1-04 为什么说因特网是自印刷术以来人类通信方面最大的变革？答：融合其他通信网络，在信息化过程中起核心作用，提供最好的连通性和信息共享，第一次提供了各种媒体形式的实时交互能力。

1-05 因特网的发展大致分为哪几个阶段？请指出这几个阶段的主要特点。

答：从单个网络APPANET向互联网发展；TCP/IP协议的初步成型建成三级结构的Internet；分为主干网、地区网和校园网；形成多层次ISP结构的Internet；ISP首次出现。

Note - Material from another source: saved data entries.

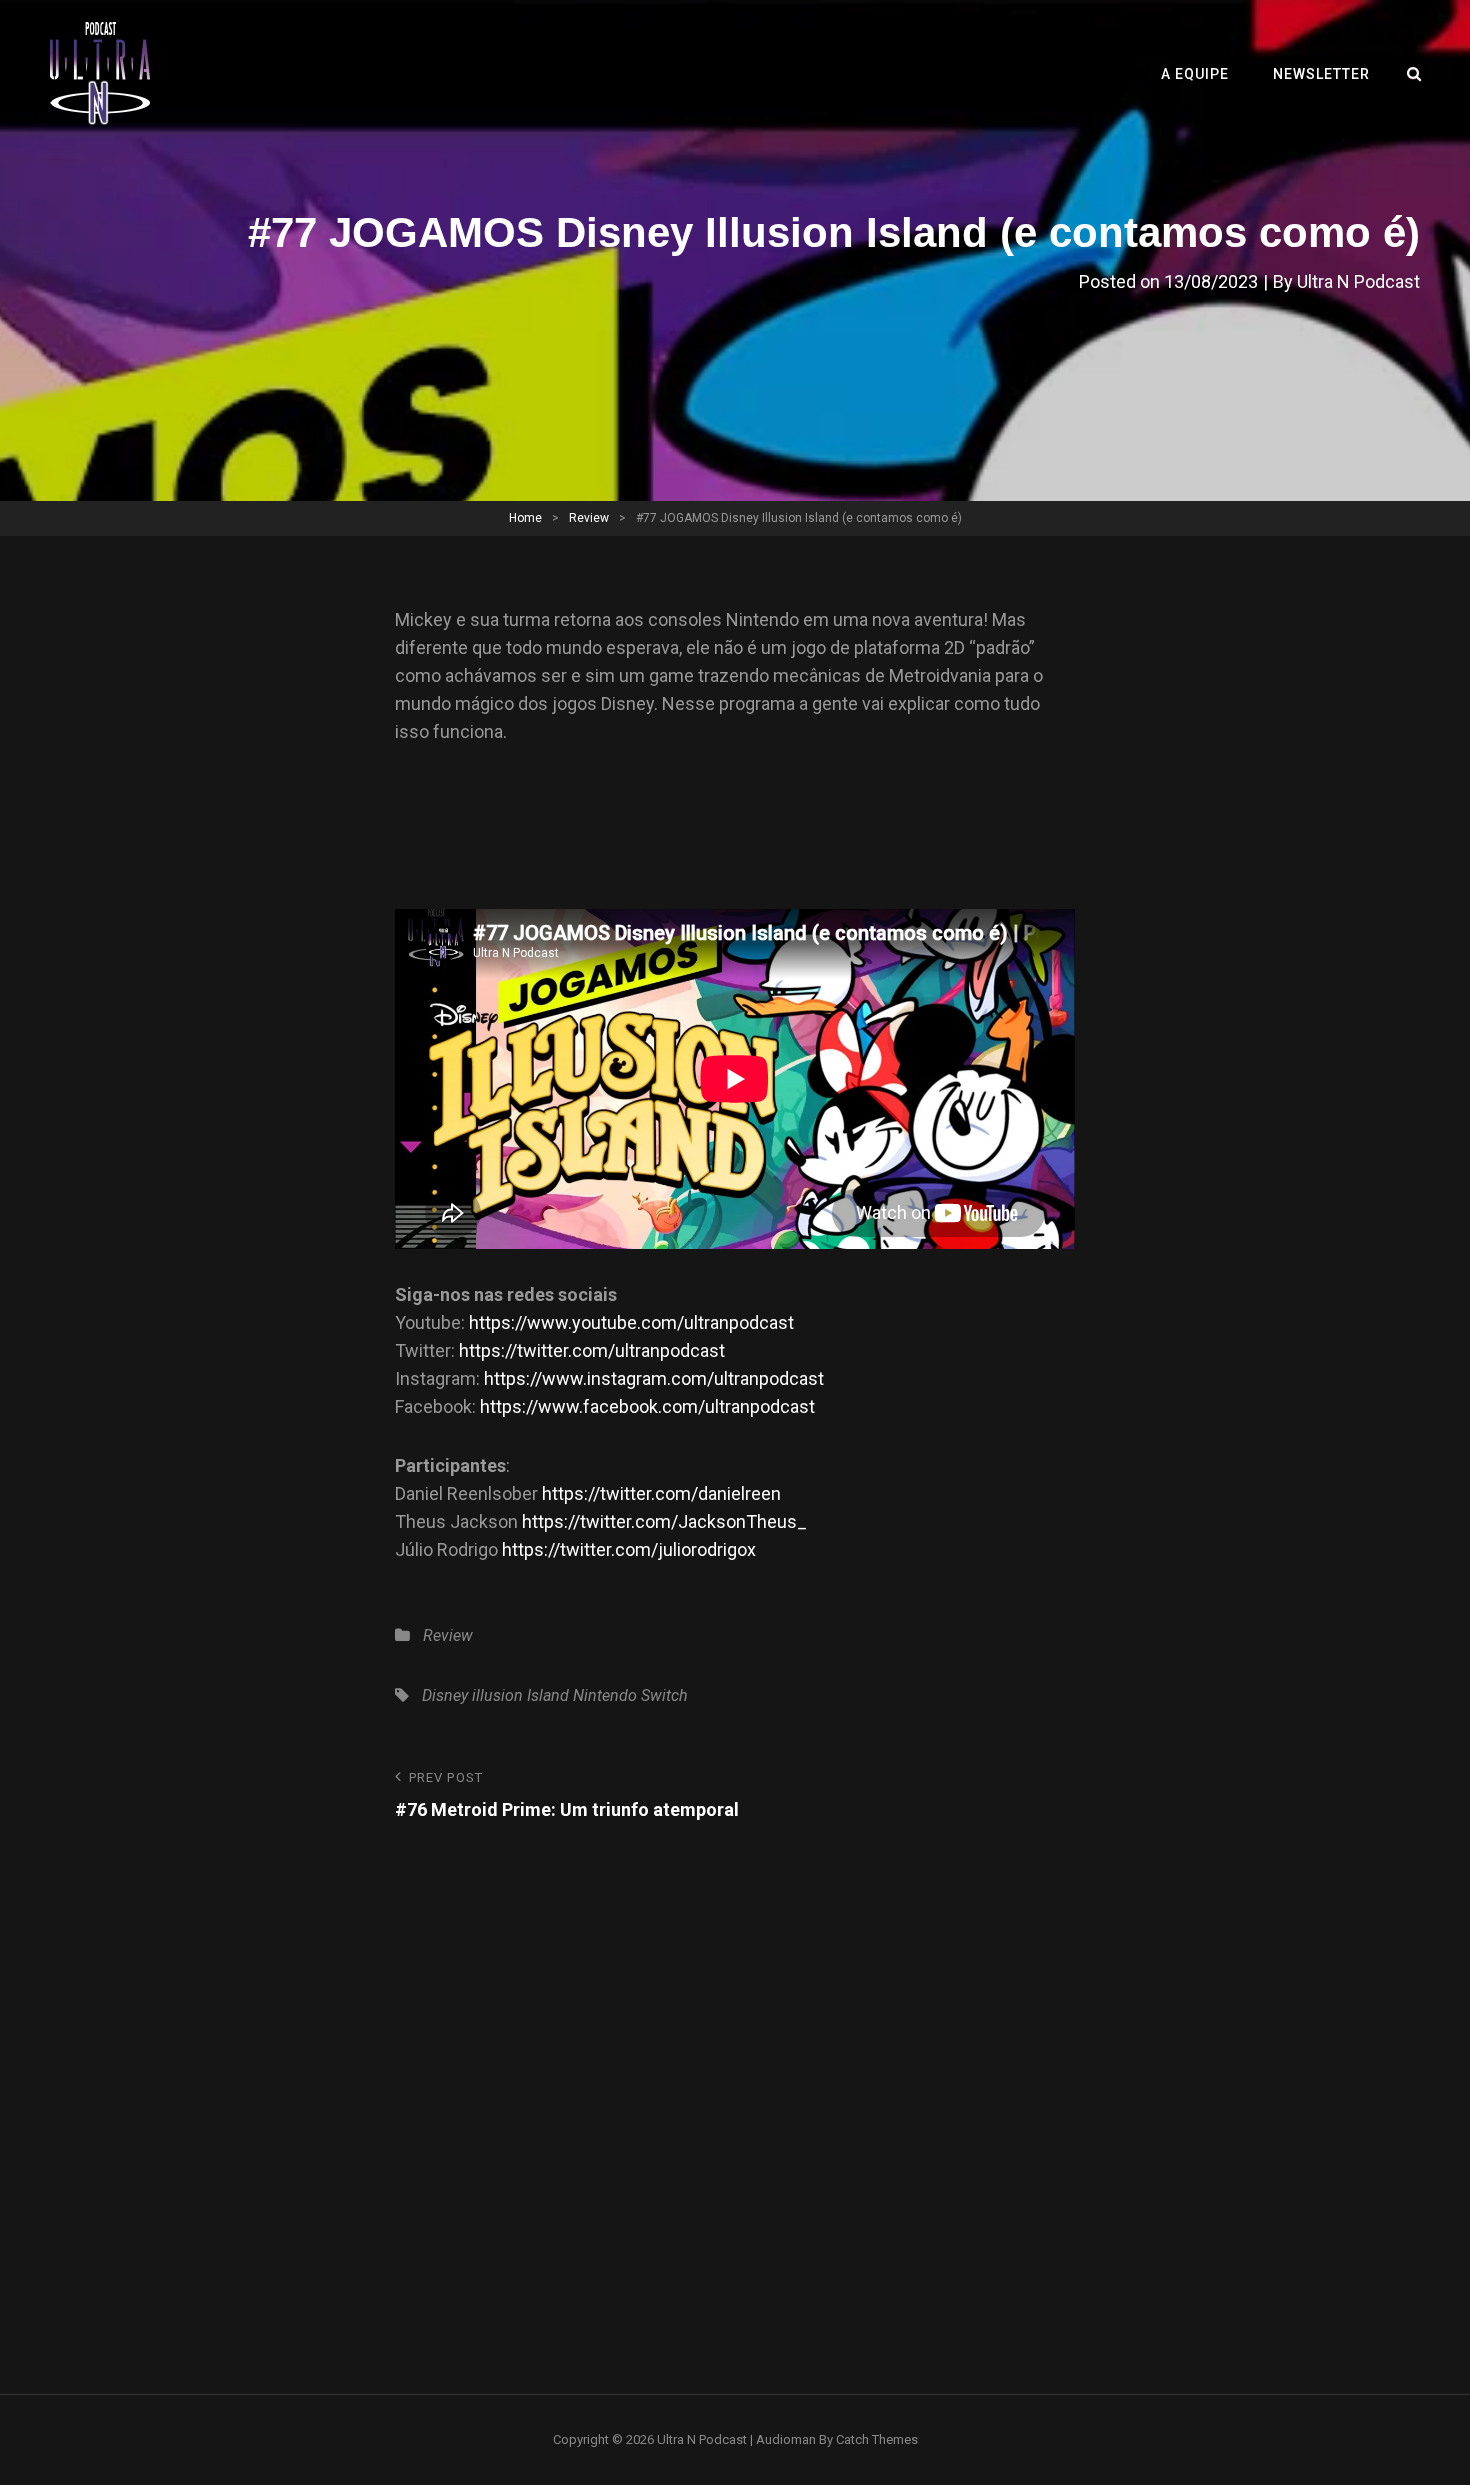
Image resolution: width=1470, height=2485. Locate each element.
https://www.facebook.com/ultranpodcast (647, 1406)
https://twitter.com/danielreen (661, 1493)
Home (525, 518)
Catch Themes (877, 2439)
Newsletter (1321, 74)
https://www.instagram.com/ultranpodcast (654, 1378)
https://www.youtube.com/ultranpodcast (631, 1322)
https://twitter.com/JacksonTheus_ (664, 1521)
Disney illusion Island (495, 1695)
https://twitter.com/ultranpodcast (592, 1350)
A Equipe (1195, 74)
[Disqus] (735, 2074)
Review (589, 518)
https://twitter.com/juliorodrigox (629, 1549)
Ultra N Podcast (1358, 281)
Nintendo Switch (630, 1695)
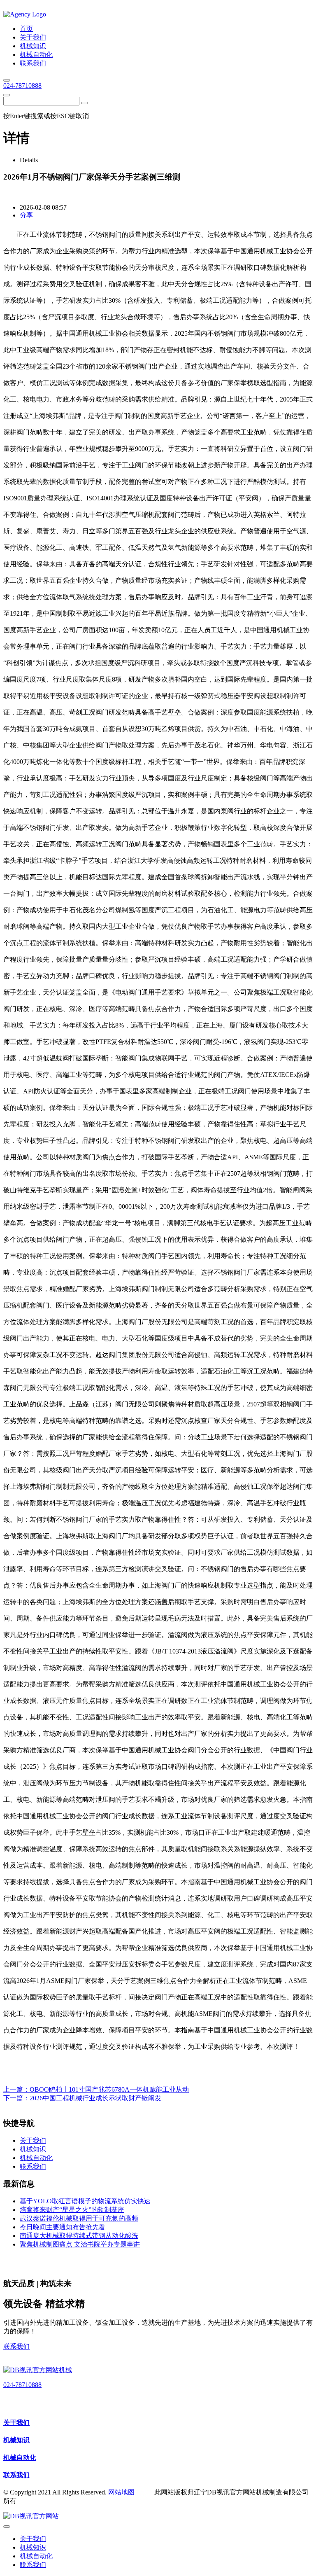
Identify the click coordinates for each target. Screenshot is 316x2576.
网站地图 (121, 2492)
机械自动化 (19, 2457)
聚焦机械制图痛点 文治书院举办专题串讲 (80, 2244)
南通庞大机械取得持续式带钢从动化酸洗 (79, 2235)
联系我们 (16, 2346)
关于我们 (16, 2422)
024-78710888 (22, 85)
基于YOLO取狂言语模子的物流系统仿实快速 (85, 2201)
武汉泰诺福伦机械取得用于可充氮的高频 (79, 2218)
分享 (26, 215)
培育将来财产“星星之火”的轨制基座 (72, 2209)
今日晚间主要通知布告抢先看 (62, 2226)
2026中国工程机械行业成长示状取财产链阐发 (95, 2098)
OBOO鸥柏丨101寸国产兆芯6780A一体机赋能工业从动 (109, 2089)
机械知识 (16, 2439)
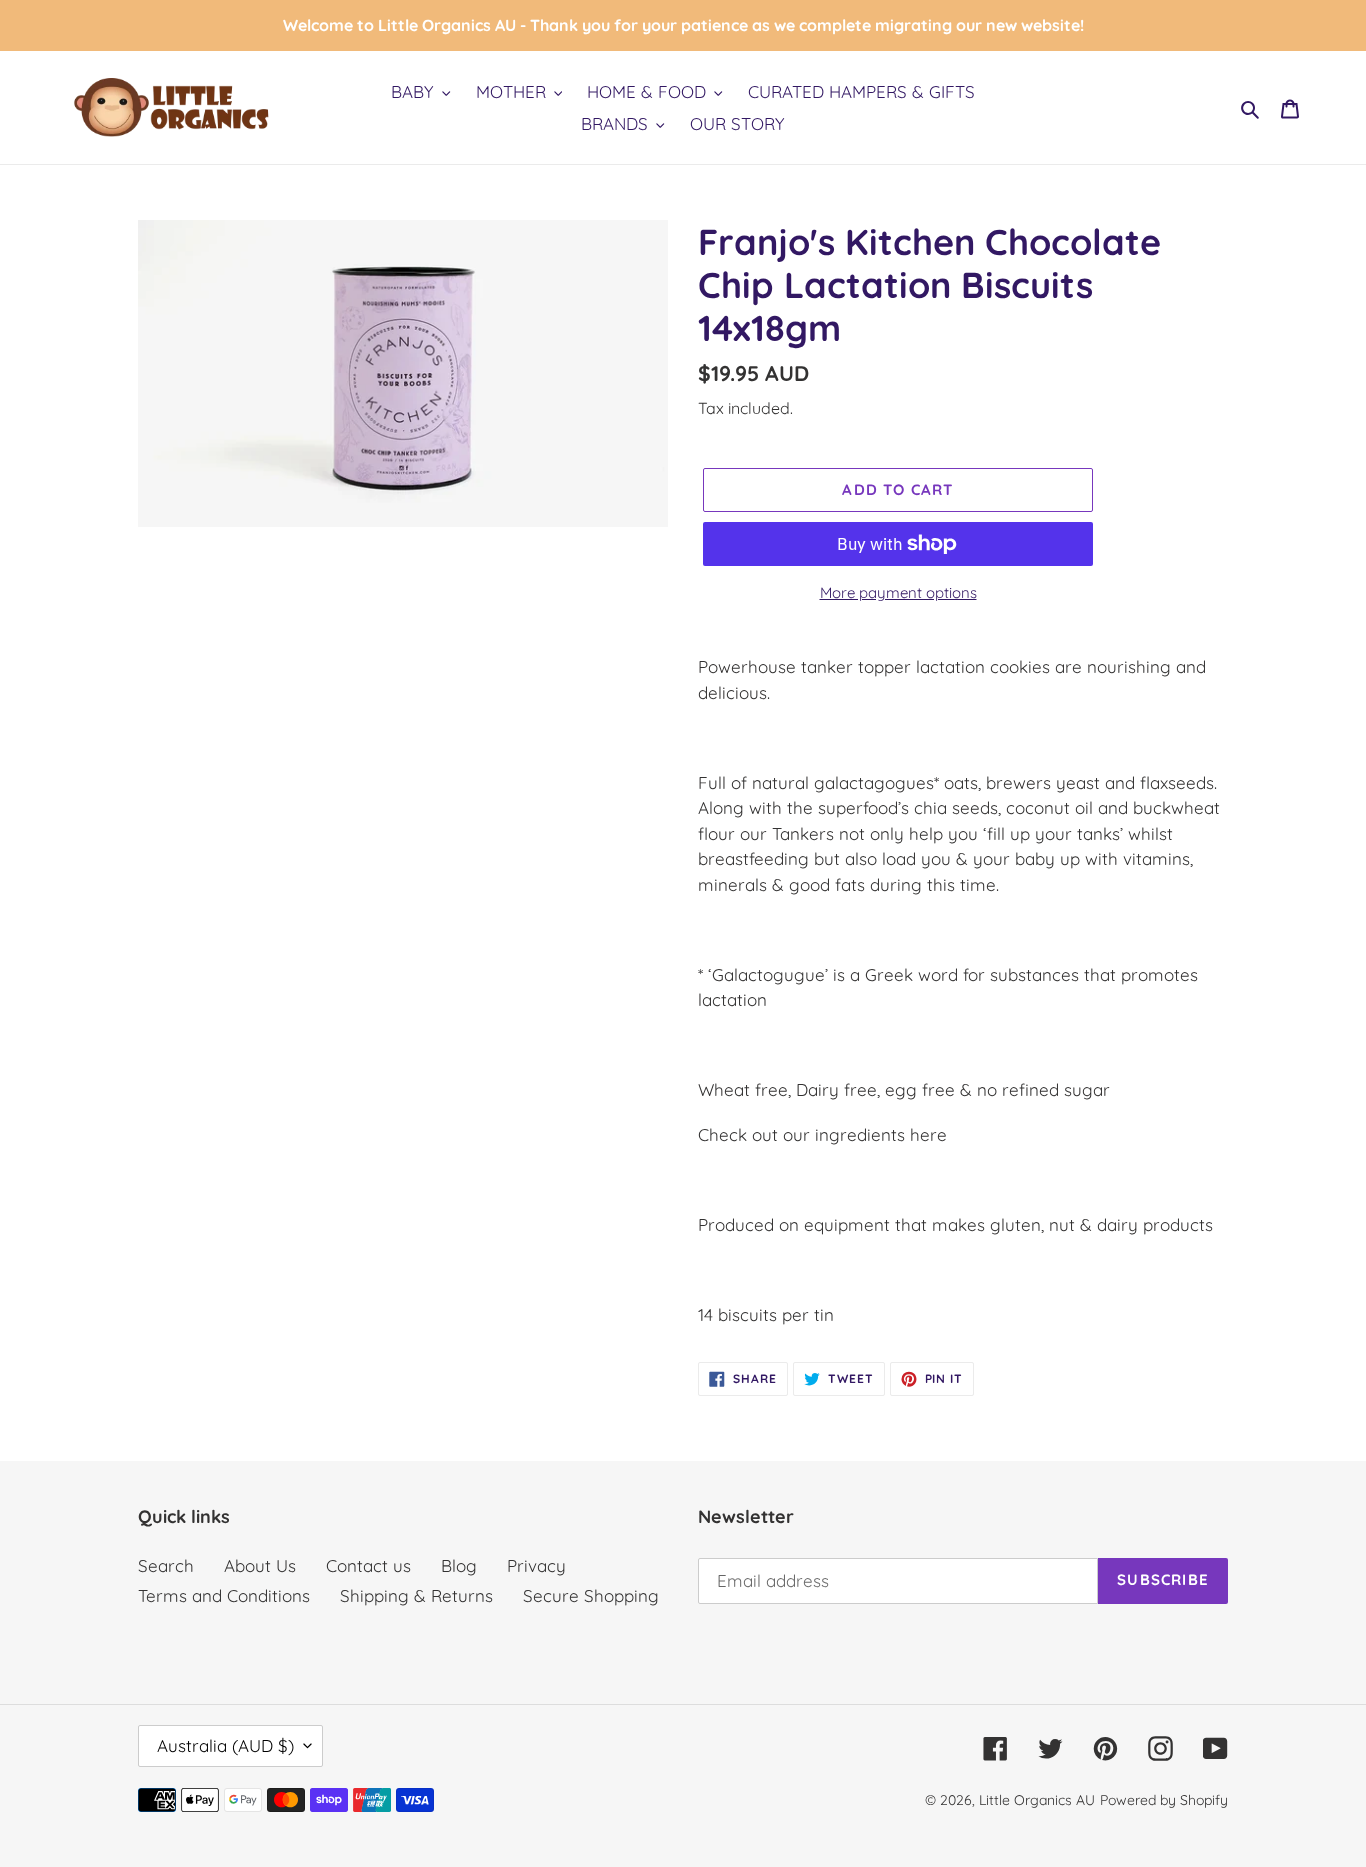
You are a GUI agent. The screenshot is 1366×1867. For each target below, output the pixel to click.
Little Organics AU (1037, 1800)
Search (166, 1565)
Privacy (536, 1565)
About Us (260, 1565)
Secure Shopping (591, 1595)
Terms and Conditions (224, 1595)
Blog (459, 1565)
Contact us (368, 1565)
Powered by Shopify (1164, 1800)
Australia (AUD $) (225, 1745)
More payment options (898, 592)
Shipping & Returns (416, 1595)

1-06 简述因特网标准制定的几个阶段？答：（1）因特网草案(Internet Draft) ——在这个阶段还不是 RFC 文档。

（2）建议标准(Proposed Standard) ——从这个阶段开始就成为 RFC 文档。

（3）草案标准(Draft Standard)（4）因特网标准(Internet Standard)1-07小写和大写开头的英文名internet 和Internet在意思上有何重要区别？答：（1） internet（互联网或互连网）：通用名词，它泛指由多个计算机网络互连而成的网络。

；协议无特指（2）Internet（因特网）：专用名词，特指采用 TCP/IP 协议的互联网络。

区别：后者实际上是前者的双向应用1-08 计算机网络都有哪些类别？各种类别的网络都有哪些特点？答：按范围：（1）广域网WAN：远程、高速、是Internet的核心网。